Since natural keys rely on database lookups to resolve references, it
is important that data exists before it is referenced. You can't make
a `forward reference` with natural keys - the data you are referencing
must exist before you include a natural key reference to that data.

To accommodate this limitation, calls to :djadmin:`dumpdata` that use
the :djadminopt:`--natural` option will serialize any model with a
``natural_key()`` method before it serializes normal key objects.

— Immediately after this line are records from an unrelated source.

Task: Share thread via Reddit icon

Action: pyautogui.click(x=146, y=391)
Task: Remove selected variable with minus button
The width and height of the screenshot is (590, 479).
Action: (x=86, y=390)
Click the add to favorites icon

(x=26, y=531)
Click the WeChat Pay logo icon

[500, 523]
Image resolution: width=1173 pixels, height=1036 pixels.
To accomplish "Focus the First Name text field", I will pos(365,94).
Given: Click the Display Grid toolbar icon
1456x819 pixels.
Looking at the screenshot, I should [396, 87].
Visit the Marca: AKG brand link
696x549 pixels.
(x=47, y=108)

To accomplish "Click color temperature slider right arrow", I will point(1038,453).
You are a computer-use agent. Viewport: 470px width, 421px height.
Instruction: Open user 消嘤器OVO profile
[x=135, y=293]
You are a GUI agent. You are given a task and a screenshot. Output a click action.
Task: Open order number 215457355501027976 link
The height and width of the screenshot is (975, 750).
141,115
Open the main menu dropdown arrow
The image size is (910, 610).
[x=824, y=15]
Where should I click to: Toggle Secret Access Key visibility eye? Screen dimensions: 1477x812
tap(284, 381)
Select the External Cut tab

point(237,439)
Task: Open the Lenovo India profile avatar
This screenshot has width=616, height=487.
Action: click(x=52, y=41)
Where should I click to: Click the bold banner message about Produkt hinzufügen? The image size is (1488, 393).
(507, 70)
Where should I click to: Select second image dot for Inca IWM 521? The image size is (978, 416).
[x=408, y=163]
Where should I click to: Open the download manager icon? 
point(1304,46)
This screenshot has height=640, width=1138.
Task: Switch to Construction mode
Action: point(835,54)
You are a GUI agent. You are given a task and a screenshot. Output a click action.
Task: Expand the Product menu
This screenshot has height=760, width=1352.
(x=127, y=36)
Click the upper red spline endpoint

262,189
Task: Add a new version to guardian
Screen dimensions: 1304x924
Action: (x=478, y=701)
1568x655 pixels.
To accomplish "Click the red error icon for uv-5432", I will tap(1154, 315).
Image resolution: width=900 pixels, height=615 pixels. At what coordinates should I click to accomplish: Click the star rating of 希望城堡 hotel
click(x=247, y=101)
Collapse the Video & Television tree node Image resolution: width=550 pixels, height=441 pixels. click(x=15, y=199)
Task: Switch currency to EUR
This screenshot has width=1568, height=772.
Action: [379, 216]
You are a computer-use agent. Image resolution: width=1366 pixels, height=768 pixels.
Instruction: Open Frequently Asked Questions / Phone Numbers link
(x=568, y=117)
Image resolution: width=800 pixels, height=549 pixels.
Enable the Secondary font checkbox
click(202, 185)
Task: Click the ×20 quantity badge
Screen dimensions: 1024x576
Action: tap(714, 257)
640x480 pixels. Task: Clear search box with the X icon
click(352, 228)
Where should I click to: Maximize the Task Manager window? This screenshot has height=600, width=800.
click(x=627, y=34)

However, this may not always be enough. If your natural key refers to
another object (by using a foreign key or natural key to another object
as part of a natural key), then you need to be able to ensure that
the objects on which a natural key depends occur in the serialized data
before the natural key requires them.

To control this ordering, you can define dependencies on your
``natural_key()`` methods. You do this by setting a ``dependencies``
attribute on the ``natural_key()`` method itself.

For example, consider the ``Permission`` model in ``contrib.auth``.
The following is a simplified version of the ``Permission`` model::

    class Permission(models.Model):
        name = models.CharField(max_length=50)
        content_type = models.ForeignKey(ContentType)
        codename = models.CharField(max_length=100)
        # ...
        def natural_key(self):
            return (self.codename,) + self.content_type.natural_key()

The natural key for a ``Permission`` is a combination of the codename for the
``Permission``, and the ``ContentType`` to which the ``Permission`` applies. This means
that ``ContentType`` must be serialized before ``Permission``. To define this
dependency, we add one extra line::

    class Permission(models.Model):
        # ...
        def natural_key(self):
            return (self.codename,) + self.content_type.natural_key()
        natural_key.dependencies = ['contenttypes.contenttype']

This definition ensures that ``ContentType`` models are serialized before
``Permission`` models. In turn, any object referencing ``Permission`` will
be serialized after both ``ContentType`` and ``Permission``.